Imagine-se o que seria o primeiro encontro de Jorge com Guiomar. A moça estava serena, talvez risonha e até compassiva. Se tivesse de casar com ele odiara-o decerto; agora já lhe perdoava o amor. Jorge pela sua parte não deixou de ficar um tanto abalado, em parte comoção, em parte constrangimento, sendo porém o constrangimento maior do que a comoção. Nos lábios pairou-lhe um desses sorrisos em que o olhar penetrante do povo ou a sua imaginação pinturesca descobriu a cor amarela. Se outro fosse o aspecto, é provável que ela lhe conservasse, ao menos, o respeito. Mas aquele sorriso perdeu-o de todo no ânimo de Guiomar.

Na primeira ocasião que se lhe ofereceu, expandiu-se Jorge com Mrs. Oswald.

- Perdeu-se tudo... - murmurou ele.

A inglesa não respondeu.

Jorge continuou ainda a falar, e a inglesa a ouvir, mas a ouvir só, e a querer diverti-lo daquele assunto.

- Tudo se perdeu - disse enfim o sobrinho da baronesa -, talvez por culpa sua.

- Minha? - perguntou Mrs. Oswald.

- Sua.

- Mas...

Jorge hesitou um instante.

- Não mostrou calor suficiente - disse ele enfim.

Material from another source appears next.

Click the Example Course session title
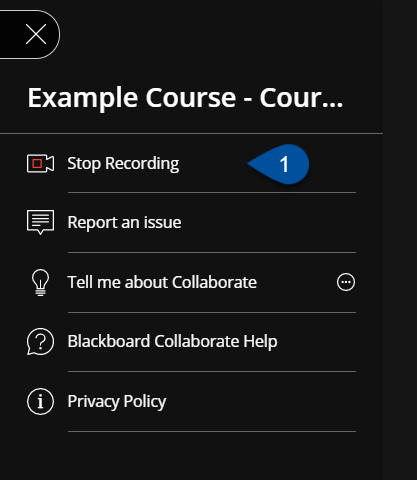 [x=185, y=98]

- Que quer? - disse Mrs. Oswald -. O coração não se pode dominar, nem há meio de impor-lhe um sentimento. D. Guiomar é uma santa criatura, ama deveras ao seu rival; há nada mais justo do que casá-los?

- De maneira que...

- De maneira que tudo era lícito fazer na suposição de que ela não amava a outro, mas uma vez que ama ...

Luís Alves, na noite do dia em que recebeu a carta, foi à casa da baronesa, que o recebeu com o melhor de seus sorrisos. A felicidade de Guiomar fazia-a completamente feliz; nem iras, nem ressentimentos, como anunciara Mrs. Oswald. Todo o castelo de cartas caíra por terra, desde que a sinceridade da baronesa interveio.